Gündüz kaçağı gözün geceye saldı bizi,
susku karanlığında yazdı hep giz sözünü, çekinmeden.
Önceleri, tayfun yığınları, bora çoğulluğu soluyordu yaşamımıza.
Sonra, zifir durukluğu; söndü, çekip gitti yıldızlar da.
Böylece serildik yatay, paylaşım olanaksızlığı konutunda.
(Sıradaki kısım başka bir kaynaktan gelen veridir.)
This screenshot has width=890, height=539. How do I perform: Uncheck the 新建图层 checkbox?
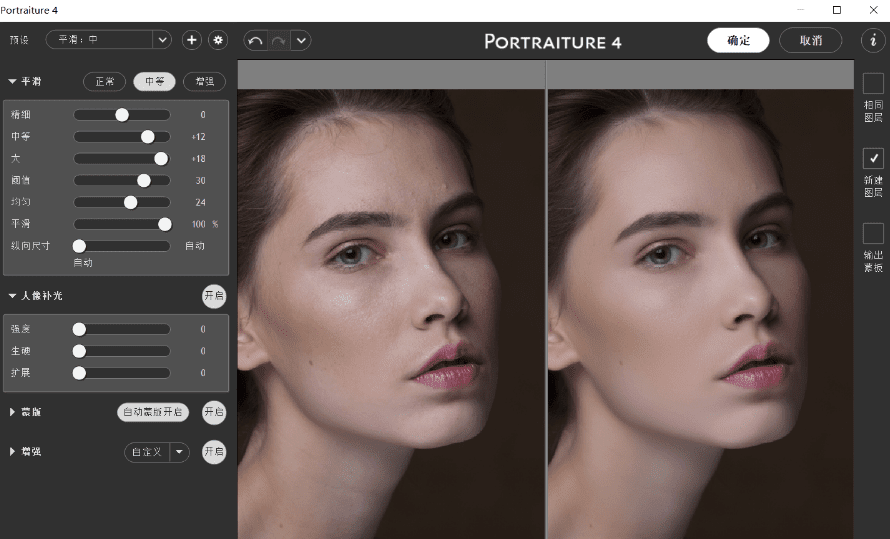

Işıltılarını geri alanşimşeklerin ilenciyle, yer dışı kaldık.
Bu yer ölümü tanımamıştı, henüz, yaşama tanıklığına ant içmişti.
Bu yemin kalkanını yüzümüze çevirerek savunmakta kendini hâlâ;
kollarımız bağlı, hiçbir karşılık yok bizden, yansıtabileceğimiz.
Bir an kısacık bir önsezi anında, bir bileşim umudunda, kalkanın gözü değişiyor;
konutun, kızgın ve atılgan, tehditleriyle geri bıraktırıyor
bu önseziyi ya da devinim umudunu.
"Dur" diyor, "hangi karşılık sana kucak açar, belli sayı için,sıfırdan farklanan?"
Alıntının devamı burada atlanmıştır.